- [AIM OF THE TASK] Beginning with the line containing "Task: Select the purple audio waveform clip" and ending with the last line of the entries below, copy each line exactly and nothing else.

- [RECORDED INFORMATION]
━━━━━━━━━━━━━━━━━━━━━━━━━━━━━━
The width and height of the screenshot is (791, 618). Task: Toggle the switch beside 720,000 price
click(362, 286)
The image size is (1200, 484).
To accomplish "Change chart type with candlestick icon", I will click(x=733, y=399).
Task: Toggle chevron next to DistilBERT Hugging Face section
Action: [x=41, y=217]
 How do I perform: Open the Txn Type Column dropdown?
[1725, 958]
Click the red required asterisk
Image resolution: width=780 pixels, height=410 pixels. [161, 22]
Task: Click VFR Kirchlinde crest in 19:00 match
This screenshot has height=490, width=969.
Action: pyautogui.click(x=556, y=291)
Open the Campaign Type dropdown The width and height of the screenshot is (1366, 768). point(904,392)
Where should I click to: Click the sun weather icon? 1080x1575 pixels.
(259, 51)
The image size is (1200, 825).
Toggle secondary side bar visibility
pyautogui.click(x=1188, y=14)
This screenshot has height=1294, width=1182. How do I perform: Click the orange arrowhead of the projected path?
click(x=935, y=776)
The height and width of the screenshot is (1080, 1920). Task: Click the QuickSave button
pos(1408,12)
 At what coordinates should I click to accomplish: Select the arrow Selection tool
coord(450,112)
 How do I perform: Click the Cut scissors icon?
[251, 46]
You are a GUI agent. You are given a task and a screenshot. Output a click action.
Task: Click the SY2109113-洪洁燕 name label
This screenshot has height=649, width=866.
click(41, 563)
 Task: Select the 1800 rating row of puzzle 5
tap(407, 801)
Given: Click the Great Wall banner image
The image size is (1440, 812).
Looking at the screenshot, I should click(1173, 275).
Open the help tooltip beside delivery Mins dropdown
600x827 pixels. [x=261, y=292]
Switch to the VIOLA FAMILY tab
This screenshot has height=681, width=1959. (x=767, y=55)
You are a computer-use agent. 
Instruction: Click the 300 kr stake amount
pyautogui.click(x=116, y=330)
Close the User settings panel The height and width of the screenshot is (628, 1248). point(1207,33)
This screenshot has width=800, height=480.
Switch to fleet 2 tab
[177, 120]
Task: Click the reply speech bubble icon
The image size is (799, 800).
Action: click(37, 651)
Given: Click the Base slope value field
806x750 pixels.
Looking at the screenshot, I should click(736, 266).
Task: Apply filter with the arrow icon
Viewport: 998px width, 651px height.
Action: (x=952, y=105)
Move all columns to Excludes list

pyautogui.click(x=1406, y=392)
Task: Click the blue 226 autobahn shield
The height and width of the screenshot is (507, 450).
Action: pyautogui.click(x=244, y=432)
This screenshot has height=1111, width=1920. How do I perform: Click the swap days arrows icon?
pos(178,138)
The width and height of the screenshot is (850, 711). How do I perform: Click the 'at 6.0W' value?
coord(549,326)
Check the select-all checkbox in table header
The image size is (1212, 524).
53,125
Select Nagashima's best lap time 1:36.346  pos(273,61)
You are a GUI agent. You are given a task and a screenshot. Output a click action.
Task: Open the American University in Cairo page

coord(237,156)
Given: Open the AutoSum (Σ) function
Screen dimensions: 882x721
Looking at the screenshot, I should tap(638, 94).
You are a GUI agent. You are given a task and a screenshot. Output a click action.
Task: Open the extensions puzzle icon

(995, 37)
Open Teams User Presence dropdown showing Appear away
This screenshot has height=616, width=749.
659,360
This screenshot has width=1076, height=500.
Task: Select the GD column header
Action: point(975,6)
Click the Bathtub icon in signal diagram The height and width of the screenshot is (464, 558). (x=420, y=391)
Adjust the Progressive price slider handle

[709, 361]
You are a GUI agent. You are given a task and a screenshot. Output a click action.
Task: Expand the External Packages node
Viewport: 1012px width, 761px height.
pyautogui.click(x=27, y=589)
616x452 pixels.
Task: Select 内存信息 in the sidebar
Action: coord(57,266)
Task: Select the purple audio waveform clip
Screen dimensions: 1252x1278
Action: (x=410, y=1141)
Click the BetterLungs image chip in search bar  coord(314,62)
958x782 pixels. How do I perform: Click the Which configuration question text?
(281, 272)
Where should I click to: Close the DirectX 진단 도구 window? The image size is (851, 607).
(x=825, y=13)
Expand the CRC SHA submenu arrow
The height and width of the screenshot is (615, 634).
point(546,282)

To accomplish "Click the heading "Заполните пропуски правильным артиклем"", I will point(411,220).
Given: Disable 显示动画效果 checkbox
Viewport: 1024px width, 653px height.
━━━━━━━━━━━━━━━━━━━━━━━━━━━━━━
- [WRITTEN REPLY]
Task: Select the purple audio waveform clip
Screen dimensions: 1252x1278
Action: (x=410, y=1141)
Click the BetterLungs image chip in search bar  coord(314,62)
958x782 pixels. How do I perform: Click the Which configuration question text?
(281, 272)
Where should I click to: Close the DirectX 진단 도구 window? The image size is (851, 607).
(x=825, y=13)
Expand the CRC SHA submenu arrow
The height and width of the screenshot is (615, 634).
point(546,282)

To accomplish "Click the heading "Заполните пропуски правильным артиклем"", I will point(411,220).
Given: Disable 显示动画效果 checkbox
Viewport: 1024px width, 653px height.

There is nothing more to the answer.